- Problem to solve
Reproduce the records below exactly, but only between the lines holding "Viewport: 347px width, 241px height." and "Task: Play the clip preview", inclusive.

[Extracted records]

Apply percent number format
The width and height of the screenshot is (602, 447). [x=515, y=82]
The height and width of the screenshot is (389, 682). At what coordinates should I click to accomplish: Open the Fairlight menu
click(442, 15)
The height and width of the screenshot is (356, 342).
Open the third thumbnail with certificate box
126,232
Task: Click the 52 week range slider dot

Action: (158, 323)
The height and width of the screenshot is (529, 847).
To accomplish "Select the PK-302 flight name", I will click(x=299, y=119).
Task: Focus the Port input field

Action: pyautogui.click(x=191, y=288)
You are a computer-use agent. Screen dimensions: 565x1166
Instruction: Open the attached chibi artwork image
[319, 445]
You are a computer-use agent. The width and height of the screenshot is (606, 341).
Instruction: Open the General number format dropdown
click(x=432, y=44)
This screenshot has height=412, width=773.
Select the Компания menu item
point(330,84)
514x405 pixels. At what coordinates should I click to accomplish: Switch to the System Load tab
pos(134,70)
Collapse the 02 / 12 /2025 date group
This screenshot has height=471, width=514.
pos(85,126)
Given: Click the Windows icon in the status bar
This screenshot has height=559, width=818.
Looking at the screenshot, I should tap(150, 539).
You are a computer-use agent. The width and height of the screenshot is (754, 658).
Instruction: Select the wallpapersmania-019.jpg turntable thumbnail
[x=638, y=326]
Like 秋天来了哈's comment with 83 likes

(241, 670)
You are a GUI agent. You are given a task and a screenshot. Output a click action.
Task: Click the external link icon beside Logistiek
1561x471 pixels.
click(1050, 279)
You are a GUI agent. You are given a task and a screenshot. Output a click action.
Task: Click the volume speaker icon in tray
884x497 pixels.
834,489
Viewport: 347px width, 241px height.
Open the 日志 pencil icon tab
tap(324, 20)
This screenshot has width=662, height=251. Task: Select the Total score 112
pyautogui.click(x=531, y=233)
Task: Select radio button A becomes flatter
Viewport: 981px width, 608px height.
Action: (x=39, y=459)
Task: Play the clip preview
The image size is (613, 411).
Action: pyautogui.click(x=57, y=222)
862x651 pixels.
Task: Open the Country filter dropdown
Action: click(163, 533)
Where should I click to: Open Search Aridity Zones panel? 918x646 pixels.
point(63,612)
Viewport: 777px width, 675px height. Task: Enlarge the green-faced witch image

- Completed exercise
Viewport: 347px width, 241px height.
Open the 日志 pencil icon tab
tap(324, 20)
This screenshot has width=662, height=251. Task: Select the Total score 112
pyautogui.click(x=531, y=233)
Task: Select radio button A becomes flatter
Viewport: 981px width, 608px height.
Action: (x=39, y=459)
Task: Play the clip preview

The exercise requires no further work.